Here are the safe versions of malloc and free. Also confusing to me!

void *safemalloc(int sz)
{
void *r;
return sz<=0 ? 0 :
(r=malloc(sz)) ? r :
((!!printf("fatal error cannot alocate %d bytes dumping core",sz)
&& (exit(1),0)),NULL);
}

void safefree(void *p)
{
free(p?p:
(!!printf("fatal error cannot free null pointer dumping core")
&& (exit(1),0),NULL));
}

There are so many problems with that, I don't know where to start.
I half suspect you are joking ... but anyway, to name just a few that
I see:

- no documentation (unless you omitted it)
- he says "safe" but means "the program will exit", potentially
losing data, killing people, or whatever. It's generally
*less* safe than to allow the caller to handle the error.
- ... and here the caller will have to handle some errors anyway
(why exit for out-of-memory but not for safemalloc(-42)?)
- exit(1) will never cause a core dump, not even on systems which
support core dumps
- int is the wrong argument to a malloc(); it should be size_t
- free(0) is safe (and useful!), but safefree(0) is not.
- lots of the weird subexpressions (e.g. !!x) seem useless to me,
but I haven't bothered to decode them.

I think you should continue the course, but not trust what the teacher
says. You have internet access, so you can study good C code, do
exercises and read this group between classes.

/Jorgen
 
S

Seebs

It is not a homework, it is code the teacher gave us to use as a
component in our homeworks to take care of error checking and unsafeness
in standard functions. We do not have to explain this code but I want to
understand it for my own interest. It is very complicated code, I don't
think I will ever be able to write code this clever :(

Ugh.

No offense, but your teacher sucks at teaching C.
Here are the safe versions of malloc and free. Also confusing to me!
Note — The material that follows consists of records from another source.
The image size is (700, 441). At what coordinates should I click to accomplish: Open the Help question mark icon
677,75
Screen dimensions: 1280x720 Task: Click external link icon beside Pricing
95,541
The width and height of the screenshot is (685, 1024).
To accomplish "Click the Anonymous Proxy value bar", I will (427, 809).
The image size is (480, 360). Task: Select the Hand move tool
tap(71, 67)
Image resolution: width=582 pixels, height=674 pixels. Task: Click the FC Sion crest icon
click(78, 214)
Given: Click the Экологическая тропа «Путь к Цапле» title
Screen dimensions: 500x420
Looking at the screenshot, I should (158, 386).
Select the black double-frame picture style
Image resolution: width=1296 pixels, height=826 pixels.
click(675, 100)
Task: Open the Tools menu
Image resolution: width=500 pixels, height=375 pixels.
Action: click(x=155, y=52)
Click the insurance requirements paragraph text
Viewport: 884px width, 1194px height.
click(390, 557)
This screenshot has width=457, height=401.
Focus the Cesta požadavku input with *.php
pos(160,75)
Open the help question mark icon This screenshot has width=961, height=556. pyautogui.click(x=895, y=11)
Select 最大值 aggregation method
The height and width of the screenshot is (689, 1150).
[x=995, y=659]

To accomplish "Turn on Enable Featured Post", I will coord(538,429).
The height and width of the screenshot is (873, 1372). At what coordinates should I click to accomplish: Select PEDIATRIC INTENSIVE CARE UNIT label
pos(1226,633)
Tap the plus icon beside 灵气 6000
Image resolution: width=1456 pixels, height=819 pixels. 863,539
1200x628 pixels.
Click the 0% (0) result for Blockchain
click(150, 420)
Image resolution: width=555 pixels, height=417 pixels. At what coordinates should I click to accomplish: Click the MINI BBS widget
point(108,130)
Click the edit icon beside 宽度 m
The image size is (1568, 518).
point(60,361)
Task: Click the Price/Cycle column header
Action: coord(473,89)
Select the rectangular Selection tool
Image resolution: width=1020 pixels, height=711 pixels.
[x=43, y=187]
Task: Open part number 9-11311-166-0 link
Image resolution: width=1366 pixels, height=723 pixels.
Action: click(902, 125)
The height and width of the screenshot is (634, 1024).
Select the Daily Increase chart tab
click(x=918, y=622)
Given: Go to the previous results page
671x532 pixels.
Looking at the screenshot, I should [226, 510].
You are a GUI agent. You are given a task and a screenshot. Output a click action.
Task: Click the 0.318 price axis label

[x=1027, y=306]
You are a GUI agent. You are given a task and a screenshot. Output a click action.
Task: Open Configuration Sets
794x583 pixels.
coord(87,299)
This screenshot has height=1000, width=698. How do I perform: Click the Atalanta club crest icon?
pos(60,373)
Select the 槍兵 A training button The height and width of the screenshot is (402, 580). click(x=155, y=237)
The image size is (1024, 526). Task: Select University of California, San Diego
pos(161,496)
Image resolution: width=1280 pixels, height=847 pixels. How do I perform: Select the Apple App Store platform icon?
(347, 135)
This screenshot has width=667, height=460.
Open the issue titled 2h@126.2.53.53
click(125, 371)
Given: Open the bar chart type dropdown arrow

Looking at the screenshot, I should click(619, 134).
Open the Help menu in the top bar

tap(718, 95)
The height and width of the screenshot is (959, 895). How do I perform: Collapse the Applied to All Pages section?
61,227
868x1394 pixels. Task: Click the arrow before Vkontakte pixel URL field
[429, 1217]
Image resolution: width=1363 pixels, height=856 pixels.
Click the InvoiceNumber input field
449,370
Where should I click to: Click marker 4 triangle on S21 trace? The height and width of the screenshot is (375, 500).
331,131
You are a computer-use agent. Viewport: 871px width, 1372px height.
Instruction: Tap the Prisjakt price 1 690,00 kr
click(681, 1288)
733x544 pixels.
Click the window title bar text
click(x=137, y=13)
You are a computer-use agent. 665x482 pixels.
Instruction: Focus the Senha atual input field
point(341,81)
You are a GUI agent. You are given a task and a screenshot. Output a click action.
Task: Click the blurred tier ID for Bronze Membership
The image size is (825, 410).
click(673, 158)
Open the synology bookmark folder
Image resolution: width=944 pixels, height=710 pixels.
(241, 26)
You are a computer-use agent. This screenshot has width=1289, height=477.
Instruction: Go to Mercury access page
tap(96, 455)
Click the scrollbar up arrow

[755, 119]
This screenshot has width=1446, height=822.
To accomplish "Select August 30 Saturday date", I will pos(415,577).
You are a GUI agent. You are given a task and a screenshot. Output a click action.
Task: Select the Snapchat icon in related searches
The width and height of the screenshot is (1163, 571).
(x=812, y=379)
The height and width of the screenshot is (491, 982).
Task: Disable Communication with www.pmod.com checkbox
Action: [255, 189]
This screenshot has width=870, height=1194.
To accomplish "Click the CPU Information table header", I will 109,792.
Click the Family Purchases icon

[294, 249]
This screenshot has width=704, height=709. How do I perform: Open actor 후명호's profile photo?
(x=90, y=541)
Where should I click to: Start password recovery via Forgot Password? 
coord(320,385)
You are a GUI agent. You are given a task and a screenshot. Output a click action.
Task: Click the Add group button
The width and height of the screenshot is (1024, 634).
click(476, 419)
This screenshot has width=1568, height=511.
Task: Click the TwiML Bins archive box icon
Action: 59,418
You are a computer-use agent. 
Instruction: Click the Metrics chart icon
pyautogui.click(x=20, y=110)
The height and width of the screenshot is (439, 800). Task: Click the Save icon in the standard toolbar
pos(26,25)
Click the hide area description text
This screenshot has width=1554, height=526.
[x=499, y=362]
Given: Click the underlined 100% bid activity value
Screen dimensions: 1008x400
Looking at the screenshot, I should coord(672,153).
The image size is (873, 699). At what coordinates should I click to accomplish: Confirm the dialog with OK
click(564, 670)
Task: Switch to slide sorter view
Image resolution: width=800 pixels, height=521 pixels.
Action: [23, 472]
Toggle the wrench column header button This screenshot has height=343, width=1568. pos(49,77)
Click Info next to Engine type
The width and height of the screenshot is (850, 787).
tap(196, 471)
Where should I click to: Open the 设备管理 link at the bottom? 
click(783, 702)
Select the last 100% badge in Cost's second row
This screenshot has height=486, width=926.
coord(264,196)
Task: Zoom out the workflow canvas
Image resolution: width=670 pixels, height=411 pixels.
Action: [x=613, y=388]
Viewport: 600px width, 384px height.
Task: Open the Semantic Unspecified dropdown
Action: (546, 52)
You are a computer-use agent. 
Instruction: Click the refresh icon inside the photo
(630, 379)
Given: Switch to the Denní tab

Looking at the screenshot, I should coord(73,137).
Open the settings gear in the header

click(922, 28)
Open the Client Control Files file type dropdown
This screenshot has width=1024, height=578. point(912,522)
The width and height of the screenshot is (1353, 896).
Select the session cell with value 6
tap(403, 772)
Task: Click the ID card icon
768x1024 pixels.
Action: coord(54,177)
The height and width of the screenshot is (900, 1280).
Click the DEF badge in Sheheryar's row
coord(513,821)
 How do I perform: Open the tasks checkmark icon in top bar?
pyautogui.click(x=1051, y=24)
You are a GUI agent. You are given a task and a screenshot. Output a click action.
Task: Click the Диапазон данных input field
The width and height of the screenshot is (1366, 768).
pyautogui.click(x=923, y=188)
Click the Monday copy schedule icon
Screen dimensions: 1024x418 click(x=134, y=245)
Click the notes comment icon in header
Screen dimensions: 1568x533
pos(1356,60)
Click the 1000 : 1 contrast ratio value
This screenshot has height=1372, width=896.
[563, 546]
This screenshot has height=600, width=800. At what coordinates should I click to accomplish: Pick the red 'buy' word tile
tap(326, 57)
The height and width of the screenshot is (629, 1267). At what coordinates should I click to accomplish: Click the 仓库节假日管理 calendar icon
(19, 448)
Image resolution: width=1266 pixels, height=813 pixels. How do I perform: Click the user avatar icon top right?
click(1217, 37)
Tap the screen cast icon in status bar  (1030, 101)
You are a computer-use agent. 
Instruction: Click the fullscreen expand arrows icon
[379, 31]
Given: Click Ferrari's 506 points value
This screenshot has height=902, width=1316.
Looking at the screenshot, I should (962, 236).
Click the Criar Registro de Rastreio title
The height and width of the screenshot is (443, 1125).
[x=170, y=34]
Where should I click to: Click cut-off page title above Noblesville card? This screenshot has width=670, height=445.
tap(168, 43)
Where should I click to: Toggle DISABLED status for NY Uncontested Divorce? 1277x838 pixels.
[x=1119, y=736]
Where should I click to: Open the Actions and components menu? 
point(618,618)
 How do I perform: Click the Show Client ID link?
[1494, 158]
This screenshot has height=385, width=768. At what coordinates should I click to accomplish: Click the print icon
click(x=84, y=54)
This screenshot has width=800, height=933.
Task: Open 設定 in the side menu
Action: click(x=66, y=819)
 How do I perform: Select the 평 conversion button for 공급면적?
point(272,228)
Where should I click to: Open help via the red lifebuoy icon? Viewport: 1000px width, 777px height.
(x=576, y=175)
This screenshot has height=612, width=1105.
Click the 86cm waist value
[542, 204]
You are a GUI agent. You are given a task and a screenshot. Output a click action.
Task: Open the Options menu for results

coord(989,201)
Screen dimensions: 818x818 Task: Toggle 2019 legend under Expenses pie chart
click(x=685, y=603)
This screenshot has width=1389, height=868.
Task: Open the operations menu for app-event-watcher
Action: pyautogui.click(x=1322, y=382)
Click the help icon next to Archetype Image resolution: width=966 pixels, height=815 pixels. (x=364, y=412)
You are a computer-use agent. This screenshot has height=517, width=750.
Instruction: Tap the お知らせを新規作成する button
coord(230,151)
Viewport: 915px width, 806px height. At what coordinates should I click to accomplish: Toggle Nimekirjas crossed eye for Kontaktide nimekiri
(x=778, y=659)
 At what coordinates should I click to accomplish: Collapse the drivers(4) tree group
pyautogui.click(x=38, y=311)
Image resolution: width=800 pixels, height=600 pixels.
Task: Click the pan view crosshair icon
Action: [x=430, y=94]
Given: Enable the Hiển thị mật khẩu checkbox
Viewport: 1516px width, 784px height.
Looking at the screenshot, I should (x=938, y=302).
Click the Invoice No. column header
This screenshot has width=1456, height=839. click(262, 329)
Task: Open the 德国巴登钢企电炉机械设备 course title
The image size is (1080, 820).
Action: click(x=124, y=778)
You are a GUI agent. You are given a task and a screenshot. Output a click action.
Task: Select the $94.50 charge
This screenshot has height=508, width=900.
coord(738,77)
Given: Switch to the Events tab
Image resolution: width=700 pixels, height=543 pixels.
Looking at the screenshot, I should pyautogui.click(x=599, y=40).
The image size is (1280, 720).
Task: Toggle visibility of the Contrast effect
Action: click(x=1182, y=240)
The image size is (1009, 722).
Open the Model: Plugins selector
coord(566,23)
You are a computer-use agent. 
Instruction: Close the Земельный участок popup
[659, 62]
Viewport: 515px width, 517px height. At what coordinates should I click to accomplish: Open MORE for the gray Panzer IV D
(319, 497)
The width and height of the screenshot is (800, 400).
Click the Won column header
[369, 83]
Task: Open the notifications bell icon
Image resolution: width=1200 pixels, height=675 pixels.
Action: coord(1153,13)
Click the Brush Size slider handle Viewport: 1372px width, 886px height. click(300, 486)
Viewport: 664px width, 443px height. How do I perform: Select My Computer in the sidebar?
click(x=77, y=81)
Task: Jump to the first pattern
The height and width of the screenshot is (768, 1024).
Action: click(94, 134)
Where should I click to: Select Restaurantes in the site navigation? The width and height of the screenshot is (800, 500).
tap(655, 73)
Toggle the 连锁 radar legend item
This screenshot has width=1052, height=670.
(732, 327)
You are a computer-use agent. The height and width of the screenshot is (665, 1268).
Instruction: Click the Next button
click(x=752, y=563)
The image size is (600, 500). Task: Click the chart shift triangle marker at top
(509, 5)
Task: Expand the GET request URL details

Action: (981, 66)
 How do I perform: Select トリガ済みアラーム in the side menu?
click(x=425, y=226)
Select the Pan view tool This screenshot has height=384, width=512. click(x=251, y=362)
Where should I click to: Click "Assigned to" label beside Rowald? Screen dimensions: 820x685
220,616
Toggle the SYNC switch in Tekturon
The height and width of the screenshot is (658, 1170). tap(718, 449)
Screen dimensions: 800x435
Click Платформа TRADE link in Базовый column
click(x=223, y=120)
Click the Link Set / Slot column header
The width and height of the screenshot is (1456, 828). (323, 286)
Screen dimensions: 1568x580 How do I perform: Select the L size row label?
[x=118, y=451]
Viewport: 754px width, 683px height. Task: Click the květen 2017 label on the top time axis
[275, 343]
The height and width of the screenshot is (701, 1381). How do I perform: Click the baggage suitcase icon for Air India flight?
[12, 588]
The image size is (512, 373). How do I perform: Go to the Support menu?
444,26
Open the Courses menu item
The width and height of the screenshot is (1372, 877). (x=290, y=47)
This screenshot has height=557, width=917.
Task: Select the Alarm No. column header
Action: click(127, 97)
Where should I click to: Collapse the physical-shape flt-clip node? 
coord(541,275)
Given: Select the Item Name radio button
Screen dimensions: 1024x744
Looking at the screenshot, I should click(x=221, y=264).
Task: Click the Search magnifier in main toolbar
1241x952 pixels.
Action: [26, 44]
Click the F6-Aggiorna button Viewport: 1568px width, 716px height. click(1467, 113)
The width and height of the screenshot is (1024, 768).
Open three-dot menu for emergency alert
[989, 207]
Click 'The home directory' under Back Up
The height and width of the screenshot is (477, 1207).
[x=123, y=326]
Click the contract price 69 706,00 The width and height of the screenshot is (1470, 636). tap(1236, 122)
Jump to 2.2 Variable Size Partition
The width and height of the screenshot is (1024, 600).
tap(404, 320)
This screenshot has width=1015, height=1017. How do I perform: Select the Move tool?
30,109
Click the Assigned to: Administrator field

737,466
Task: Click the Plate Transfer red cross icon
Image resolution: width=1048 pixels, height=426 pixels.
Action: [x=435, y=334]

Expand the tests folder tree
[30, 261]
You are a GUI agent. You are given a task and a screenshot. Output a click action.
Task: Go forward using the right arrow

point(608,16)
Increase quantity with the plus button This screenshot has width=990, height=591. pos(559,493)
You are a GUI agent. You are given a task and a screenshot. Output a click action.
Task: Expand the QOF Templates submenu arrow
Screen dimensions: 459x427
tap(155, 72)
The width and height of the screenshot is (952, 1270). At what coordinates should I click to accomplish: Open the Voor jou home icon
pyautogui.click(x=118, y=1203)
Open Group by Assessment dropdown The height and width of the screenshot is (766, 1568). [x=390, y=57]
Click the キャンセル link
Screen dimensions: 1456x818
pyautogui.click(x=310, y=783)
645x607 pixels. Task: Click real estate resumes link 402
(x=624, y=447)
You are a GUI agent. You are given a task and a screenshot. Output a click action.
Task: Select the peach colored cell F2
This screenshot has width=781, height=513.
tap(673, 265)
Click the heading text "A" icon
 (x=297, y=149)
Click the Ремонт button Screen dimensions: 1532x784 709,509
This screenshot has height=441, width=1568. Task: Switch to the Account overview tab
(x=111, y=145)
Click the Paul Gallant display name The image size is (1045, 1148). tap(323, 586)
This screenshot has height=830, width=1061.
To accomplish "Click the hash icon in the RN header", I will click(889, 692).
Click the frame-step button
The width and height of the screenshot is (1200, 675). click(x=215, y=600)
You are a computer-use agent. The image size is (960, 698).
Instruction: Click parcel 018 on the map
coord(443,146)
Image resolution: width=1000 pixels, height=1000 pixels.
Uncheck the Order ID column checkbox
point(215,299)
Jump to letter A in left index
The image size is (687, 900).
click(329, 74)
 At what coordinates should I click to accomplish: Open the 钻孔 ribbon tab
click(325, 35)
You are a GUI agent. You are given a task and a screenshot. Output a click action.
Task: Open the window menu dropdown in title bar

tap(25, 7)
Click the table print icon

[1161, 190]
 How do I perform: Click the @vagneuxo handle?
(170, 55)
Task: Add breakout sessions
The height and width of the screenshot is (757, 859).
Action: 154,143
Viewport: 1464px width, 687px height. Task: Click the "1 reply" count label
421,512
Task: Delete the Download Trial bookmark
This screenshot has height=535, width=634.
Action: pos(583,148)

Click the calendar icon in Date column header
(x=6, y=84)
These are the same kind of trickery.
void *safemalloc(int sz)
{
void *r;
return sz<=0 ? 0 :
(r=malloc(sz)) ? r :
((!!printf("fatal error cannot alocate %d bytes dumping core",sz)
&& (exit(1),0)),NULL);
}

I would refuse to pay money to learn C from someone who wrote this. I count
three obvious errors plus a bewildering variety of crappy design choices and
badly-written code.
void safefree(void *p)
{
free(p?p:
(!!printf("fatal error cannot free null pointer dumping core")
&& (exit(1),0),NULL));
}

Same here, plus it's actually less safe than the standard C one, because
free(NULL) has been well-defined for something over twenty years.

I wish you the best of luck in your course. Know that you will be learning
C despite this idiot, not because of him.